The differential diagnosis of mixed-field reactivity and front/back ABO typing discrepancies includes recent out-of-group transfusion, stem cell transplantation, A subgroup, fetomaternal hemorrhage, chimerism, hematologic malignancies, solid tumors, or immune disorders.2,3 In cases of myeloid malignancy, it is not uncommon to see mixed-field reactivity due to disappearing antigens.4-17 More specifically, disappearance of A with preservation or loss of H via different mechanisms has been documented in the literature.18-22 If A- and B-transferase enzymes are affected, H remains intact, but if fucosyl transferase is affected, then H production will decrease as well.20,23 In fact, loss of ABO antigens has been suggested to prompt a search for hematologic malignancy in the presence of underlying myelodysplasia.22 In contrast, RBCs in patients with solid tumors express normal amounts of ABO antigens, and testing reactivity is lost because of neutralization of testing reagents by the soluble A and/or B antigens secreted by the tumor.20 Other mechanisms involved in antigen loss include loss of heterozygosity or DNA methylation.24-28

Bianco et al.5 demonstrated by flow cytometry that, of 29 patients with AML and weakened A expression, 5 patients had lost H, 8 patients had intact H, and 3 patients had lost both H and A. Yoshida et al.23 describe a case in which a patient had decreased expression of B with normal levels of H, suggesting that the mechanism of this patient’s mixed-field reactivity was due to the blockage of conversion from H to B.23 While there is a patient reported with RUNX1 mutation possibly causing weakening of A expression,29 a case series of six patients with AML and RUNX1 and/or GATA2 mutations did not seem to be associated with antigen expression.4 Case studies mention that ABO discrepancies often resolve when the underlying disease is in remission.10,11,17

Some of the confounding factors in the investigation of the mixed-field reactivity in our patient included ABO subgroups and chimerism.
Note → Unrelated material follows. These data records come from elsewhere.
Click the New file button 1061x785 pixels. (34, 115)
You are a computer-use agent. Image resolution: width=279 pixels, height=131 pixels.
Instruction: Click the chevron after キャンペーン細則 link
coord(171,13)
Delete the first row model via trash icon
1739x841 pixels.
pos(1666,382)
A case study described a 70-year-old patient with no transfusion history whose RBCs typed as mixed field with reagent anti-A in her front typing while her back typing showed the presence of anti-B.30 The patient was shown to have a genotype with ABO*A2.01/O.01.0. The majority of her RBCs were group O, while some RBCs showed chimerism with some A2 component that likely belonged to a twin brother who died after birth. A similar case of a 24-year-old male individual also revealed chimerism in his RBCs with 52 percent group B RBCs and 48 percent group AB RBCs.31 Subgroups and chimerism are possible causes for mixed-field reactivity that are not associated with any specific diseases, and these cases illustrate possible confounding factors in our patient. However, there is no evidence of A subgroup or ABO chimerism in our patient, supporting the association between the mixed-field reactivity and disease recurrence.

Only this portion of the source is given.